===== Records provided =====

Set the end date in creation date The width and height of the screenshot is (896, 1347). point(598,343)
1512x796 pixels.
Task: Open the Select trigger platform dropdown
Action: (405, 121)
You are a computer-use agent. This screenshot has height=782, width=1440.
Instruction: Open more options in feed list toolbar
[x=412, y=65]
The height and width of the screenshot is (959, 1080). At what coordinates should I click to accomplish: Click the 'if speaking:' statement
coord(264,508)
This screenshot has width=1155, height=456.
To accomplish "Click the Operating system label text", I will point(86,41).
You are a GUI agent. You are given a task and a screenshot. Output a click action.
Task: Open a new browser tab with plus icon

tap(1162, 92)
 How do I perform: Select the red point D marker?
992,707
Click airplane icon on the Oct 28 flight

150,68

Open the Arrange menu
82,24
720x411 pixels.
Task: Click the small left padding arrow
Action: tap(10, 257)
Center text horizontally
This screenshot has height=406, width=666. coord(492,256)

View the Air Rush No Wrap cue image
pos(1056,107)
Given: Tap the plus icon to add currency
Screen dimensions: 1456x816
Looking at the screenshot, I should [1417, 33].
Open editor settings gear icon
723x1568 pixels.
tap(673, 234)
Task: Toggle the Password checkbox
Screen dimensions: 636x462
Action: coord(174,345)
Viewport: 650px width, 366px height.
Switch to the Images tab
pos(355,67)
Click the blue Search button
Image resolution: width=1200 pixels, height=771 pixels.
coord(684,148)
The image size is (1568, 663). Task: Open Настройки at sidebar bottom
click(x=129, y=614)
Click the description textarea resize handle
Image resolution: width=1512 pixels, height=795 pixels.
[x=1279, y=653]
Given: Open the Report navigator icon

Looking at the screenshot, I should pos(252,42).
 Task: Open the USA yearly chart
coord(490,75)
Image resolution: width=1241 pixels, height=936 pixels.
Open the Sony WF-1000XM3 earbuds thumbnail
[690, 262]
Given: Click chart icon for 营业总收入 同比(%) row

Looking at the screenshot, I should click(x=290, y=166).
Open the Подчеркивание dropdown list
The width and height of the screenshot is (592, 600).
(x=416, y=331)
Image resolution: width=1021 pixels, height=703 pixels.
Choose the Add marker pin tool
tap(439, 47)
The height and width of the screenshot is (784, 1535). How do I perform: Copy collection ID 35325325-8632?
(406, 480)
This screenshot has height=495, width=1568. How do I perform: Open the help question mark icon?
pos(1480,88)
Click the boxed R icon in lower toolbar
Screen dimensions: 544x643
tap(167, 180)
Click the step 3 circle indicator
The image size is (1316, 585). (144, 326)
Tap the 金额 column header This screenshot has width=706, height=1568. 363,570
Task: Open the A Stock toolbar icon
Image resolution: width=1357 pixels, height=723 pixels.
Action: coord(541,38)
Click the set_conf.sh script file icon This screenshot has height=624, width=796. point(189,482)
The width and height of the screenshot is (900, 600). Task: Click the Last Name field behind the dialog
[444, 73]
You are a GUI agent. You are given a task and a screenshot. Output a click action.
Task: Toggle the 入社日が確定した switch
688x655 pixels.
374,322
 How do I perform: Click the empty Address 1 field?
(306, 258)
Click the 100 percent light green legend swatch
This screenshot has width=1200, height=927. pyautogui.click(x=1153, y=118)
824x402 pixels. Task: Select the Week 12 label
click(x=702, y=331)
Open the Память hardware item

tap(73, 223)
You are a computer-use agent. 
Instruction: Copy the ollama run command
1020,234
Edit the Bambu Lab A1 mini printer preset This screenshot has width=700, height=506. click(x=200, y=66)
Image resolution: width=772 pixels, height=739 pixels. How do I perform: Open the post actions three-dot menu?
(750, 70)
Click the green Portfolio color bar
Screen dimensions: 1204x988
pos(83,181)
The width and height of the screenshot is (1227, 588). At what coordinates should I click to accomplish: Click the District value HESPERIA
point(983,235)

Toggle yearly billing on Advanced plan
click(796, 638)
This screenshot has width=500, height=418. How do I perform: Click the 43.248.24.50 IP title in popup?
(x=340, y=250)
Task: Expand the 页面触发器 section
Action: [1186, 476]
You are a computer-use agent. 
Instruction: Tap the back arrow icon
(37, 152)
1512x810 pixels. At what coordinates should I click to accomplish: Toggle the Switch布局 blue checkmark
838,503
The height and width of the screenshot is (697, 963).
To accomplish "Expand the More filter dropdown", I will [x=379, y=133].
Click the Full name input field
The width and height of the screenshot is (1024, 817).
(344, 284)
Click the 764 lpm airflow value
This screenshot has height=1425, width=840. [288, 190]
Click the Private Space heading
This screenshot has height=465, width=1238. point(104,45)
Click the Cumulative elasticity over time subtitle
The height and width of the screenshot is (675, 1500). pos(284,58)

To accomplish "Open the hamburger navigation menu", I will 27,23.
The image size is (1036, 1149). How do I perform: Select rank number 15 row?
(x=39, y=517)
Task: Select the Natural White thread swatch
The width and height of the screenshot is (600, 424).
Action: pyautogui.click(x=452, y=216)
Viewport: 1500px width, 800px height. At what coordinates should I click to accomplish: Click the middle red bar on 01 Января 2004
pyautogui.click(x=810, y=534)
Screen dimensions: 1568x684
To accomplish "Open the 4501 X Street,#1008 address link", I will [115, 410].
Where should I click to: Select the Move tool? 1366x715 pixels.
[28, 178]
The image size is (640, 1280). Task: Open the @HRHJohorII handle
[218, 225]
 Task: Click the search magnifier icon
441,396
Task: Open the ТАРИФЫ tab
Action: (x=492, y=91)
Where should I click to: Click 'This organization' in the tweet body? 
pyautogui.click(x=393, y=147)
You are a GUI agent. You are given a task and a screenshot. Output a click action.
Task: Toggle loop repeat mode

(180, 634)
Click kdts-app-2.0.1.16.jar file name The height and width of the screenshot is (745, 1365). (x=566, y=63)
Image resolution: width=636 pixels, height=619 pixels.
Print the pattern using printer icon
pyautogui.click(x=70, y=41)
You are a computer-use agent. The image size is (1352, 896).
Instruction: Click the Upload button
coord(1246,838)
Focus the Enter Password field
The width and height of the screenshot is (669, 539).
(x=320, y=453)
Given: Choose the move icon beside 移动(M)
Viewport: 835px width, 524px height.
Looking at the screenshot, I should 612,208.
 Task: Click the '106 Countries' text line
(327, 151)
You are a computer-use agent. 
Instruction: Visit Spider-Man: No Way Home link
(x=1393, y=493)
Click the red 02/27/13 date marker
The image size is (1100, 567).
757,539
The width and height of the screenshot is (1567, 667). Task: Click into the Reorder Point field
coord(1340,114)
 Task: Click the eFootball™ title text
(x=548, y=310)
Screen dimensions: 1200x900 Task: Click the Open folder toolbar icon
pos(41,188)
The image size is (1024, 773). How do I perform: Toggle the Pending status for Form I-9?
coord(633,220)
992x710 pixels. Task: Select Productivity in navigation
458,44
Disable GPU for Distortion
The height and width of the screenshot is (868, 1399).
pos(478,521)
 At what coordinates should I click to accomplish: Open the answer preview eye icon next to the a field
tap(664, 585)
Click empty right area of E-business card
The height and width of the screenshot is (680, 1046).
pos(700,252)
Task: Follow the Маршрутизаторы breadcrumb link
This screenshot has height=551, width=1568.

=====

* **The task**
All lines from the one that holds "The image size is (1024, 773)." through the end of the material, both ends included, should be restated exactly.

* **Response to the exercise**
The image size is (1024, 773). How do I perform: Toggle the Pending status for Form I-9?
coord(633,220)
992x710 pixels. Task: Select Productivity in navigation
458,44
Disable GPU for Distortion
The height and width of the screenshot is (868, 1399).
pos(478,521)
 At what coordinates should I click to accomplish: Open the answer preview eye icon next to the a field
tap(664, 585)
Click empty right area of E-business card
The height and width of the screenshot is (680, 1046).
pos(700,252)
Task: Follow the Маршрутизаторы breadcrumb link
This screenshot has height=551, width=1568.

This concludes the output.